Humans of Iran and US
There were two events last week which indicated how important public diplomacy can be when dealing with relationships between countries. After visiting Iran, a New York based photographer, Brandon Staton has posted pictures about people in Iran on his blog http://www.humansofnewyork.com/ . His posts have been well received by both Iranians and Americans.
This is how he begins his part on Iran:
"The US Government has a lengthy travel warning for Iran. While not advising you to ignore this warning, I do advise that you balance it with direct accounts of Americans who have recently visited the country. These accounts are generally filled with superlatives— the country is beautiful, the history is rich, and the people are eager to demonstrate their almost-sacred commitment to hospitality. "
The captions under the pictures are both meaningful and inspiring:
"Curves are everywhere in Eastern culture: our writing, our architecture, our instruments, the way we dance, even the tone of our language is curved. The West was built on angles. The East was built on curves."
More interesting are the the readers’ comments which are eye opening. Many express the fact that they did not believe they could find such scenes in Iran , many have said that they enjoy seeing the pictures of Iranians. Some said that the human connection in these pictures have helped them see a different image from that portrayed by the mainstream media in the US. While the US administration is preparing the public opinion for a confrontational approach, people are attempting to open new vistas for friendship and cooperation for peace.
In a more heartwarming but ultimately tragic story, many in Iran and in the mountain-climbing community worldwide were transfixed by the story of three Iranian mountaineers, Aydin Bozorgi, Pouya Keyvan and Mojtaba Jarahi who went missing after completing a daring new ascent of Pakistan’s daunting Broad Peak (8047m). The team had fixed the Iranian flag at the summit to open a new path in the name of Iran but while descending they had lost contact and went missing. In spite of the rescue attempts the missing mountaineers were never found. This created a huge social media campaign in Iran. The most interesting point in this tragic story was that an American climber named Scott Powrie, who hiked alongside the Iranian climbers, memorialized their generosity and Iranian hospitality in a moving personal blog post:
“Base camp life with the guys was wonderful. I learned how to say "pass that food" and "thank you" in Farsi and the guys learned all the slang I could teach them from my California accent. They had brought many goods from Iran, Cheese, meats, pickled vegetables, yogurt, dried fruit and nuts. This was their own food to sustain them for the entire expedition and they did not need to share. But they were very giving and wanted us to feel welcome and try their local cuisine, offering all of what they had for us to try.”
Scott goes on to say:”In this world I have been lucky enough to live in many different places and meet many different people. Some good, some bad and in some rare cases you meet some who evoke a powerful feeling of good inside you, almost like a white light of happiness. These people are very rare and are the ones that make this world a better place to live in for all of us. There are so few of these special people on this earth that if you lose even a few there are tremendous negative effects for the rest of us. Aidin, Pouyu, and Mojtaba are of these few, rare people. The world will miss these young souls; I will miss these young souls. They were my friends and I am sad to see them go. My heart goes out to the families and friends of these individuals.
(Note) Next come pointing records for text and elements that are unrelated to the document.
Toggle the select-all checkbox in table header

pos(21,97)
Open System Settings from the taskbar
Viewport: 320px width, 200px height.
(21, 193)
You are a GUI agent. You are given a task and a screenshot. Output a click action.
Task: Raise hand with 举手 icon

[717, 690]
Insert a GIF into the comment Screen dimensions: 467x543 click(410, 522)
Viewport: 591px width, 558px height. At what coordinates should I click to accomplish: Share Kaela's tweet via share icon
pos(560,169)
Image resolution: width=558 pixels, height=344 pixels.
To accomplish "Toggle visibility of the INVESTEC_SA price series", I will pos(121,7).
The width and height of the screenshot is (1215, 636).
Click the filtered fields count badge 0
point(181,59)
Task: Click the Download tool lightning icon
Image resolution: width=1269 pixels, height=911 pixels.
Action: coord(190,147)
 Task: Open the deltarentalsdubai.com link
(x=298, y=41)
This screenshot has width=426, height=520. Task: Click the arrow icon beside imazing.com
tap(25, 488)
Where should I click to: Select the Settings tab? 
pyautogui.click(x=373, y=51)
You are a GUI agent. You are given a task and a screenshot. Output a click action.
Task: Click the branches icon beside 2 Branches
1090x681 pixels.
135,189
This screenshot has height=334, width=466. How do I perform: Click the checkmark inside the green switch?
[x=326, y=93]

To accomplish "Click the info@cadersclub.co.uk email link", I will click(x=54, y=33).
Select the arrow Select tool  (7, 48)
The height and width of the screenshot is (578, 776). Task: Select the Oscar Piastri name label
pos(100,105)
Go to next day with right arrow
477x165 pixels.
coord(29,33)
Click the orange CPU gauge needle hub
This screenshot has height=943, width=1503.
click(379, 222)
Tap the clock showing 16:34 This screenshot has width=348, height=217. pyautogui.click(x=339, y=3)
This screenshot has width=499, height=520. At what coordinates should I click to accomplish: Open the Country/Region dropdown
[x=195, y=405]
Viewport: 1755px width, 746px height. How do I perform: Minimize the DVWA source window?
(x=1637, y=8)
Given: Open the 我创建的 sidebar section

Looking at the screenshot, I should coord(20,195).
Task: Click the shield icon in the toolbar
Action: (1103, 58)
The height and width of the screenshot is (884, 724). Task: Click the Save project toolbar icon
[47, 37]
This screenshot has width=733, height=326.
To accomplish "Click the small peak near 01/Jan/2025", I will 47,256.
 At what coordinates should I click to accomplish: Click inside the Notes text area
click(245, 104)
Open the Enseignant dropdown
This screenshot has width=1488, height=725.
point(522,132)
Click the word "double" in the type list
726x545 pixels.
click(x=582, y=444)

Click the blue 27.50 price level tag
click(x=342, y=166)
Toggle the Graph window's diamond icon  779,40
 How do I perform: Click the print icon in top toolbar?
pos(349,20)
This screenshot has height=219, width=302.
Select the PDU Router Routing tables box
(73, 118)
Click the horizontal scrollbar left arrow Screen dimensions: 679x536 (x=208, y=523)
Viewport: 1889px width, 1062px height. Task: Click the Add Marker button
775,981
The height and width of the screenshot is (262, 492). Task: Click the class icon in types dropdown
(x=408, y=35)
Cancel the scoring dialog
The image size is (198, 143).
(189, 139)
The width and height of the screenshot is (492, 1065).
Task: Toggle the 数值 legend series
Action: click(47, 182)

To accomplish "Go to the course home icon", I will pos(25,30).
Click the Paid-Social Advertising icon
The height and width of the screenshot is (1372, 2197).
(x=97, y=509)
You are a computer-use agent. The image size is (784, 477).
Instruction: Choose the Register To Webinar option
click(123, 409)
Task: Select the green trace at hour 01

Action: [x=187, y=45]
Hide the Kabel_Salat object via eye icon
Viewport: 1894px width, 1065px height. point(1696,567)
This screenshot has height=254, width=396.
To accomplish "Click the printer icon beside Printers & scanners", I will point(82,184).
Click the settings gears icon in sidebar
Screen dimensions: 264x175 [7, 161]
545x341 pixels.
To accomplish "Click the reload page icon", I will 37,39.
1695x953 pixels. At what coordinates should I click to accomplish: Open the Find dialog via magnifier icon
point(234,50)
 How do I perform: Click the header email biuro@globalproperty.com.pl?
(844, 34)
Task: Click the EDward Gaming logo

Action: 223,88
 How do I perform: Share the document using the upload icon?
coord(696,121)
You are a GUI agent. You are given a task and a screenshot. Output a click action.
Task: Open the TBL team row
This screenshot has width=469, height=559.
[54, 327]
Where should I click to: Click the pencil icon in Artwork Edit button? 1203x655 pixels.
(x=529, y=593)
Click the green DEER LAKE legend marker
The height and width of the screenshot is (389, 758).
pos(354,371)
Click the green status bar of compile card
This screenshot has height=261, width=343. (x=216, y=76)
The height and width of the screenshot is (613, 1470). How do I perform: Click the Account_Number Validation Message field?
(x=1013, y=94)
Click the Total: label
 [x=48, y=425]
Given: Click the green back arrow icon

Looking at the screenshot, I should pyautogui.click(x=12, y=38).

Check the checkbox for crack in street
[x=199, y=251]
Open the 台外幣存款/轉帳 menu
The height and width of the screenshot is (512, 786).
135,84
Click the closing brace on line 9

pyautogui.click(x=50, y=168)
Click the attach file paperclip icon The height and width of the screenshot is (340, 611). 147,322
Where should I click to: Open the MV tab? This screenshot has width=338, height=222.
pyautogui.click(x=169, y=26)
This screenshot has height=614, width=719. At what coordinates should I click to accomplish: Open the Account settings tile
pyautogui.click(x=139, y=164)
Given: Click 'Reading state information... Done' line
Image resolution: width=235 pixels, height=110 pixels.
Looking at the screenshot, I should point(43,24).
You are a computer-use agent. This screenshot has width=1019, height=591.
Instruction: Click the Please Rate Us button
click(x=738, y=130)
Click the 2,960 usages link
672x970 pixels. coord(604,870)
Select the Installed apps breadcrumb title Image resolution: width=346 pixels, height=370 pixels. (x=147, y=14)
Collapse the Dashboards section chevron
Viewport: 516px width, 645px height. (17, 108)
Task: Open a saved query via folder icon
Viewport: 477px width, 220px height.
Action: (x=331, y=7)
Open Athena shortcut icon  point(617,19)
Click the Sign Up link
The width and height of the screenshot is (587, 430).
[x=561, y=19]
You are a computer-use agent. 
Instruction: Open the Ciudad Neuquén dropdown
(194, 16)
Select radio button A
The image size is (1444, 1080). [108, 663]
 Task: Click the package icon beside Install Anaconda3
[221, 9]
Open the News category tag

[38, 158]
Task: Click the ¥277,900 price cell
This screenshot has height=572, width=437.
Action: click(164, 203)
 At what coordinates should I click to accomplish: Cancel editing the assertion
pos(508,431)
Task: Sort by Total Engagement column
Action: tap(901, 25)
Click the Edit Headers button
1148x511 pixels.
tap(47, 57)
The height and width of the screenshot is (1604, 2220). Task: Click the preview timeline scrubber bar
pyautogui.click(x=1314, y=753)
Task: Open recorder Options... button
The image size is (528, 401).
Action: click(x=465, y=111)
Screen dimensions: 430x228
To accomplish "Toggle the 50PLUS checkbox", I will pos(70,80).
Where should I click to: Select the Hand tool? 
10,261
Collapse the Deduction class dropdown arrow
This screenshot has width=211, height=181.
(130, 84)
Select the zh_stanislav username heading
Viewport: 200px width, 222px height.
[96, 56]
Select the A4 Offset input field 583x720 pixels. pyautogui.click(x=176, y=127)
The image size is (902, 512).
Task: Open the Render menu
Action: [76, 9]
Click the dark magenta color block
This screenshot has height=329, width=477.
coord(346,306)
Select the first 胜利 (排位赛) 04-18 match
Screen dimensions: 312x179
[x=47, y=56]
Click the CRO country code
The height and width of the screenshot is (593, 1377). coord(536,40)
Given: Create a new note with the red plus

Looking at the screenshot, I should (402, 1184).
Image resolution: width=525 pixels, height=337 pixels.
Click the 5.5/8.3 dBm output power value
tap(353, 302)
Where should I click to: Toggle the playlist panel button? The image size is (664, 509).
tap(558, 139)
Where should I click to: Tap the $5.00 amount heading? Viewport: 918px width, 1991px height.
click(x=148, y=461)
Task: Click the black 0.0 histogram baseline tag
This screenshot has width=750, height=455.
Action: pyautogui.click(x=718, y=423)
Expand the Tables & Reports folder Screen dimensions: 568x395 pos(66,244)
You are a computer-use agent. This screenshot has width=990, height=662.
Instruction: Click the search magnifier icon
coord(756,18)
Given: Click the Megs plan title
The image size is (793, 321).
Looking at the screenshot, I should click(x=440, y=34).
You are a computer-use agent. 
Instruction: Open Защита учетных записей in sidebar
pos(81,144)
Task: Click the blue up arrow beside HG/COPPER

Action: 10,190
The entire Iranian team was a great show of talent and character, an amazing reflection of their country from which they came.”
As reports of the unsuccessful rescue attempts were verified, news agencies reported that sanctions restrictions had impeded the flow of information on the location of the mountaineers using Thuraya cellphones . These sanctions are taking many lives, among the ordinary people particularly those in need of special medications, members of Congress and the US administration better realize that they are complicit in the suffering of Iranians as well as Iraqi’s , Afghans, Syrians and Palestinians.
These events preceeded news in the mainstream media that the American Congress adopted a new set of crippling sanctions against the Iranian nation only a few days before the inauguration of the moderate President Dr. Rouhani. This unfriendly message was unfortunate since the Iranian nation had delivered a clear message by electing Rouhani and they expected to hear a rational response to this decision, but it seems that this clear signal has fallen on deaf ears and that radical elements on both sides wish to aggravate the situation. There is no question that the powerful Zionist lobby in the congress and senate are pushing for a confrontational approach against Iran. Their existence depends on escalation of conflict between the US and Iran.
Civil society groups , Iranians residing in the US and political activists should all engage in a serious effort to bring to light the aspirations of the people to connect and mend ties in a spirit of just and balanced relations. Now that the Iranians have made their selection, it is upon the American society to take action to prevent the neocon and Zionist Christian lobby from taking affairs in their hands. Confrontation benefits the military industry in the US for they can sell more arms to fearful Arab neighbors who are being fed with the fake phobia of a “nuclear Iran”. Peace benefits nations who are weary of interventionist policies in the region and seek security and calm for their children and families who now have been suffering from the calamities of war, conflict and sanctions for several years.